Limits on independent contracting hurt employers and workers
Mass. should lift restrictions on those seek career flexibility
CARING FOR A tsunami of patients in the midst of a pandemic is hard enough. Unfortunately, laws in Massachusetts and California make the job even harder by preventing hospitals and all other employers from contracting with self-employed individuals for work if they bring skills that fall within the buyer’s “usual course of business.”
A health care system facing an enormous surge in demand is looking frantically for skilled personnel and specialists to serve the sick by contracting with individuals who can quickly bring desperately needed help to patients—and comfort to their families—with minimal supervision.
Skilled capacity exists to meet public-service needs like this. At least 40 percent of the American workforce effectively supervises themselves, providing a deep reservoir of talent to handle surges in demand like we face today. But in Massachusetts and California, the best that hospitals and other health care facilities can do to increase their capacity is rent individuals of uncertain skill levels who are employed by temp-staffing agencies.

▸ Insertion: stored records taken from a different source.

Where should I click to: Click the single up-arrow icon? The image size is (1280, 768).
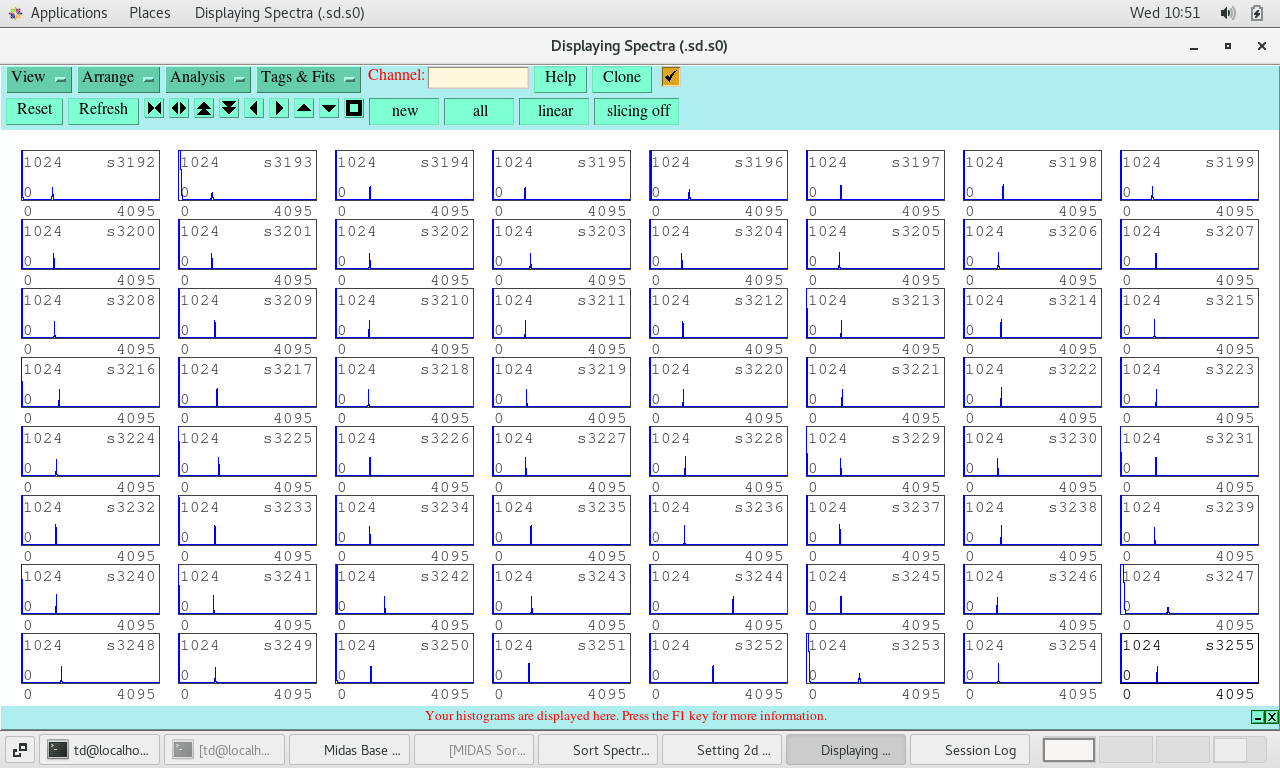click(304, 109)
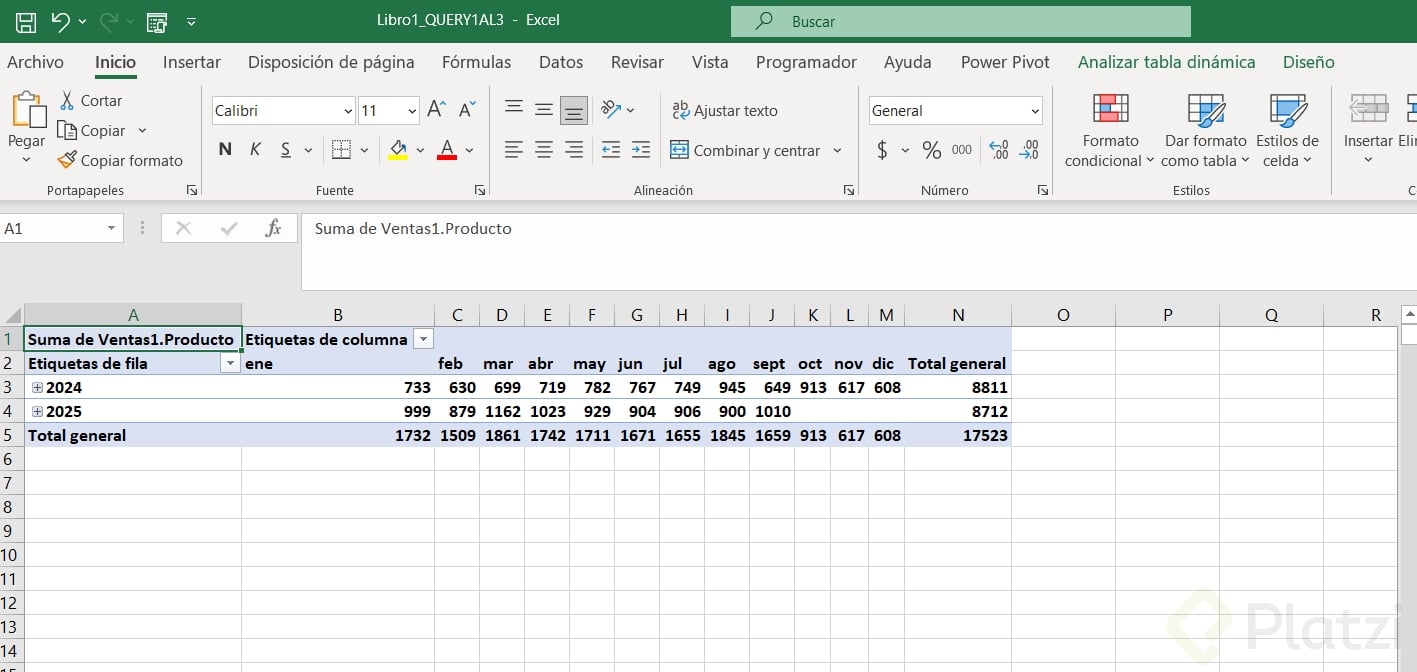
Task: Toggle bold formatting (N)
Action: coord(225,150)
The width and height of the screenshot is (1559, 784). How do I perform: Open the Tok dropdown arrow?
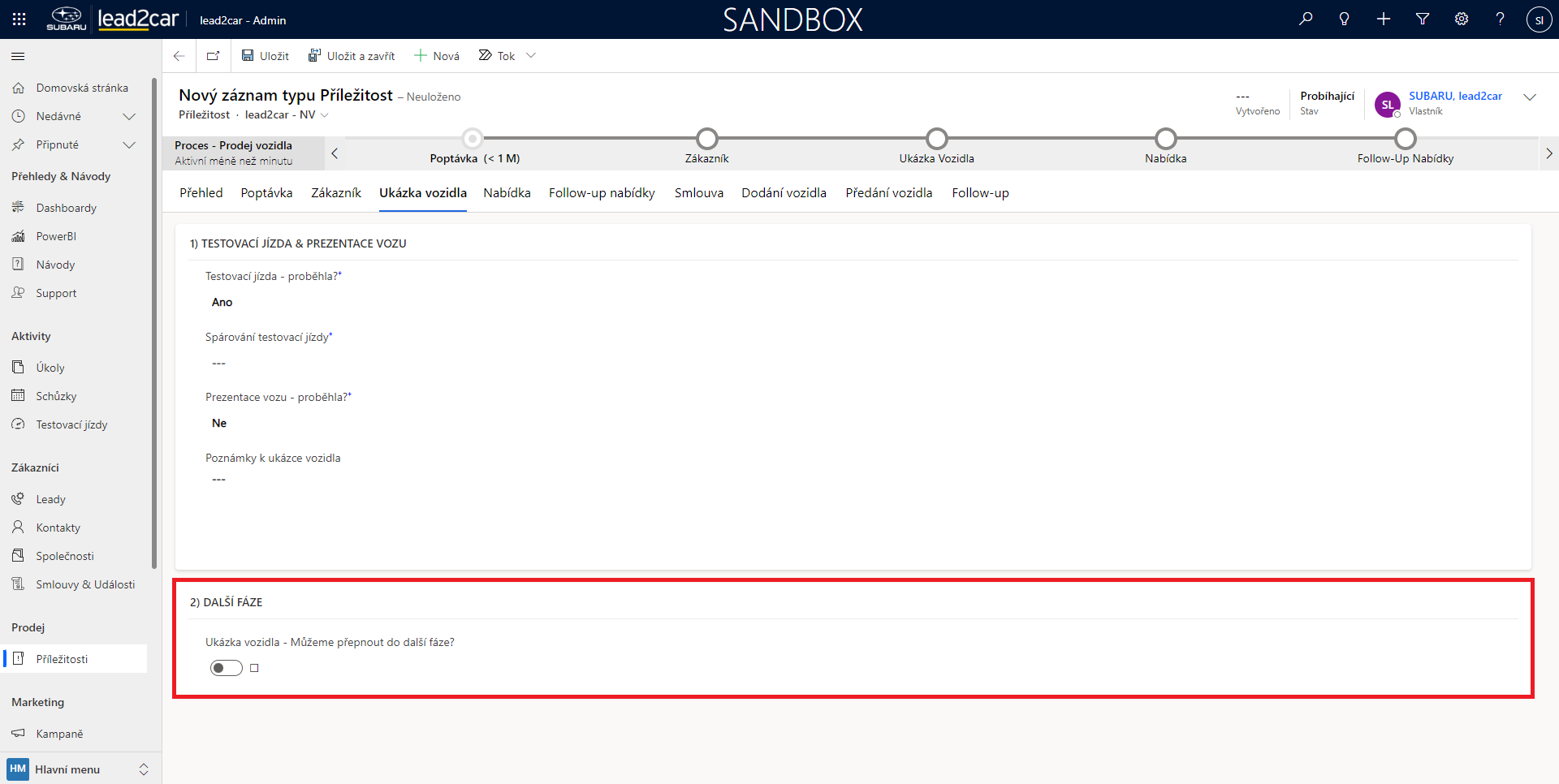tap(531, 56)

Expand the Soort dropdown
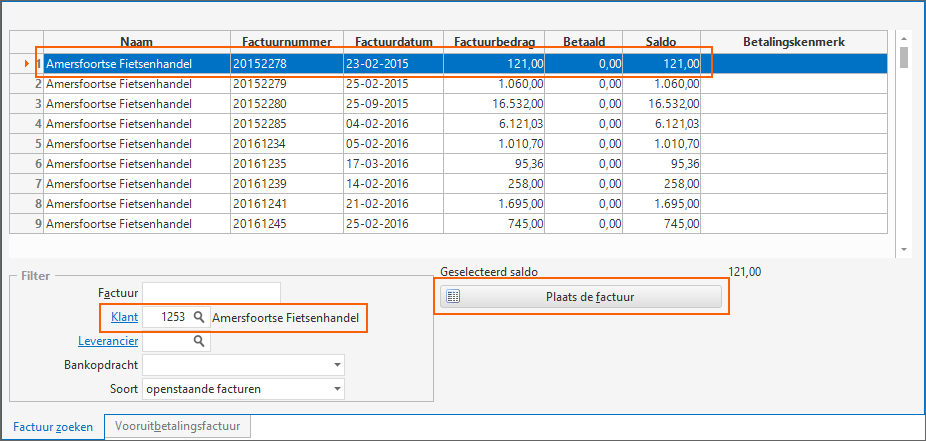(337, 388)
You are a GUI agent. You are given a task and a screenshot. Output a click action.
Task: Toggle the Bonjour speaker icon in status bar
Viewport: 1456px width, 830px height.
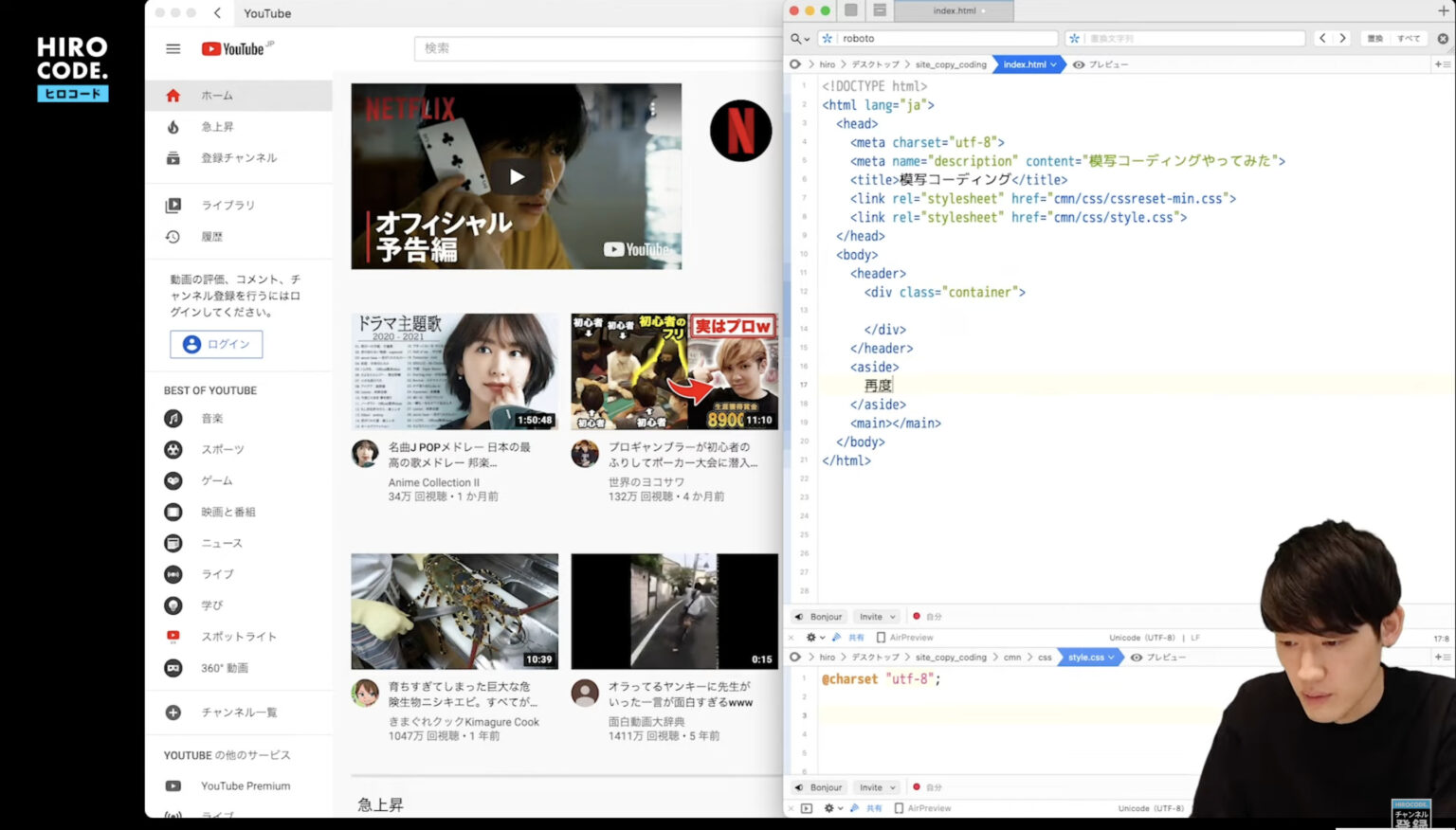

But relying on local temp staffing is how Berkshire Health had to fill in for nurses who were furloughed in March because of possible exposure to the virus. Young specialists like nurses look forward to “going 1099” so they can still practice nursing, but skip the relentless grind and inflexibility. And health care facilities are eager to contract with these experienced professionals.
Individual workers also lose under this arrangement. The laws effectively put self-employed independent contractors out of business. The workers either have to become regular employees somewhere or go through a staffing agency where they would likely make far less money, as in the Berkshire example.
Successful contractors learn how to work very quickly, finish tasks flawlessly, and then charge a little more for them. Good work at a fast pace and decent rates makes the contractor’s revenue meter spin faster, which is one reason why they rarely return to more traditional settings.
Many people want more control over their work time. They seek flexibility instead of a rigid corporate schedule, the opportunity to earn more, and to choose what they do and with whom they work.
Self-employed independent contractors can achieve these goals without start-up capital or the large fees that are required to enter many industries. Yet by classifying virtually every worker as an employee, Massachusetts and California rob parents, family caregivers, the disabled, the active retired, and so many others of the ability to work on a schedule that fits their family and other commitments, as well as their preference for how much they’d like to work.
No one disputes that some employers have used their leverage to save on benefits and other costs by inappropriately classifying workers as independent contractors. Massachusetts and other states should have laws to protect the workers, and they do.
But those laws shouldn’t turn voluntary independent contractors into pariahs and their clients into criminals, and rob them of the flexibility they need to balance work, family and other responsibilities. Unfortunately, that’s exactly what the Massachusetts and California laws do. Wouldn’t it be better public policy to let individuals voluntarily declare themselves as their own employer, so state enforcement resources could concentrate on real victims?
Defenders of these laws invariably point to Uber and Lyft as examples of how the laws don’t squelch the freedom to be an independent contractor. But these companies’ deep pockets and willingness to aggressively defend their positions make them unique. Self-employed individuals aren’t so lucky.
Mike Hruby is president of New Jobs for Massachusetts, a 501c4 non-profit that advocates for rapid job growth and is supported by like-minded individuals and corporations.